本文由我司收集整编,推荐下载,如有疑问,请与我司联系
在Python 中逐步查找流数据中的正则表达式匹配
在Python 中逐步查找流数据中的正则表达式匹配[英]Incrementally finding regular expression matches in streaming data in Python I have data streaming into a
number of TCP sockets continuously. For each, I have a different regular expression that I
need to pull out matches for. For example, one might match numbers of the format
##.#
followed by the letter f:
我有数据流连续进入许多TCP 套接字。
对于每一个,我有一个不同的正则表达式,
我需要拉出匹配。
例如,可以匹配格式##。
#的数字,后跟字母f:
r = repile(rb’([0-9][0-9]\.[0-9])f’)Another might match numbers of the format ### preceded by the letter Q:
另一个可能匹配字母Q 前面的###格式的数字:
r = repile(rb’Q([0-9][0-9][0-9])’) In reality, the expressions may be of arbitrary length and complexity, and are pulled from configuration files and not known in advance. They are not hard-coded.

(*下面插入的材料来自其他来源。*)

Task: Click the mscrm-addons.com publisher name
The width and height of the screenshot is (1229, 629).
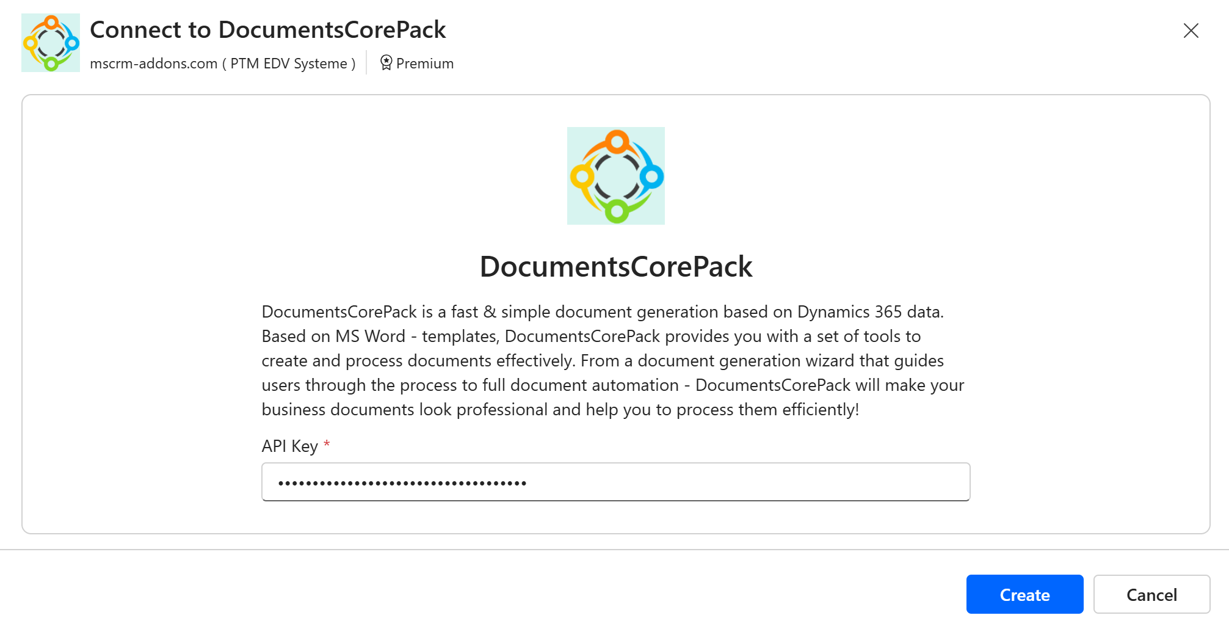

实际上,表达式可以具有任意长度和复杂性,并且从配置文件中提取并且事先不知
道。
它们不是硬编码的。
When new data comes in, I append it to a buffer of type bytearray() (here called self.buffer). Then I call a function like this (with self.r being the compiled regular expression):
当新数据进入时,我将它附加到bytearray()类型的缓冲区(此处称为self.buffer)。
然
后我调用这样的函数(self.r 是编译的正则表达式):
def advance(self): m = self.r.search(self.buffer) # No match. Return. if m is None: return None # Match. Advance the buffer and return the matched groups. self.buffer = self.buffer[m.end():] return m.groups() If there is no match yet, it returns None. If there is a match, it returns the match and discards the buffer up to the end of the match, making
itself ready to be called again.。